Les négociations sociales sont essentielles alors qu’Icelandair cherche à améliorer sa perte annuelle

Les négociations sociales sont essentielles alors qu'Icelandair cherche à améliorer sa perte annuelle

Le groupe Icelandair souhaite conclure de nouvelles conventions collectives avec ses employés clés

S’exprimant lors d’une conférence téléphonique sur les résultats de l’année complète le 6 février, le directeur général Bogi Nils Bogason a déclaré que même dans un contexte d’amélioration de la productivité dans l’entreprise, les tendances actuelles des salaires en Islande exercent une pression « insoutenable » sur des entreprises telles qu’Icelandair, qui comptabilisent une proportion importante de leurs revenus dans la monnaie américaine plus faible.

Les conventions collectives avec le personnel de cabine, les pilotes et le personnel de maintenance ayant expiré, les négociations actuelles doivent donc se concentrer sur le soutien de la « compétitivité à long terme » d’Icelandair, suggère-t-il, affirmant que l’Islande devrait adopter une approche plus « nordique », dans laquelle les entreprises axées sur l’exportation « établissent des plans pour les augmentations de salaire » dans un pays.
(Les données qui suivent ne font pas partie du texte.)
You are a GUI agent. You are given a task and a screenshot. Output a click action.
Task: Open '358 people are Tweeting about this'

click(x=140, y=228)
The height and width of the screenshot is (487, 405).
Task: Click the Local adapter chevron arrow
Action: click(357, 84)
« L’évolution insoutenable des salaires contractuels en Islande ces dernières années a largement dépassé celle de nos pays voisins, ce qui reste un défi pour les entreprises exportatrices qui réalisent la plupart de leurs revenus en devises étrangères », explique Bogason.

« Depuis 2020, l’indice des salaires en Islande a augmenté de 49 %, ce qui est nettement plus élevé que dans nos principales régions concurrentes », ajoute-t-il, en montrant un graphique qui suggère que les augmentations de salaires étaient d’environ 27 % au Royaume-Uni et aux États-Unis sur la même période, et de 17 % dans la zone euro et dans d’autres pays nordiques.
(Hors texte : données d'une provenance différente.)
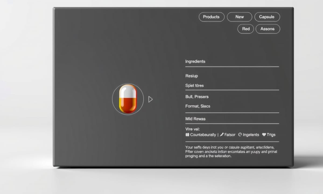This screenshot has width=323, height=194.
Task: Open the Reslup row
Action: tap(192, 76)
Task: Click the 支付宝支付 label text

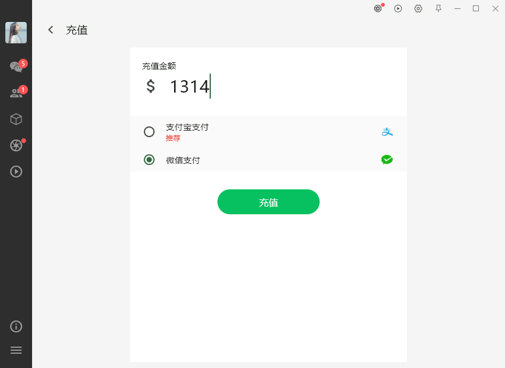Action: [187, 128]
Bogason insiste sur le fait que les intérêts d’Icelandair et des syndicats sont « main dans la main » lors des négociations en cours, affirmant qu’il existe un accord sur le fait que « nous devons être plus compétitifs qu’aujourd’hui ».

Outre ses inquiétudes concernant les salaires et la monnaie – et le coût élevé des crédits carbone – Bogason s’est montré globalement positif quant aux perspectives d’Icelandair pour 2026, car elle se concentre sur les marchés de point à point plutôt que sur une demande transatlantique « relativement faible ».

Icelandair ne prévoit pas de bénéfices pour l’ensemble de l’année 2026, mais affirme s’attendre à une amélioration par rapport aux pertes réalisées en 2025.

« Cela s’explique par une position de hub solide, un statut de réservation positif et un réseau rééquilibré à l’été 2026, avec une croissance axée sur les destinations européennes », déclare la compagnie aérienne, ajoutant à propos du groupe dans son ensemble : « La rentabilité des segments Leasing et Cargo devrait rester forte. »

Icelandair a déclaré une perte nette de 9,5 millions de dollars pour l’ensemble de l’année 2025, ce qui représente une amélioration par rapport à la perte de 20,2 millions de dollars enregistrée en 2024.

Sa perte d’exploitation de 17,2 millions de dollars était cependant plus importante que la perte de 14,2 millions de dollars enregistrée en 2024. Icelandair note que l’impact négatif de la faiblesse du dollar américain s’est élevé à 43,7 millions de dollars pour l’année.

Le chiffre d’affaires pour l’ensemble de l’année a augmenté de 11 % à 1,7 milliard de dollars.

Elle prévoit d’augmenter sa capacité de seulement 2 % en 2026, après une croissance de 8 % en 2025.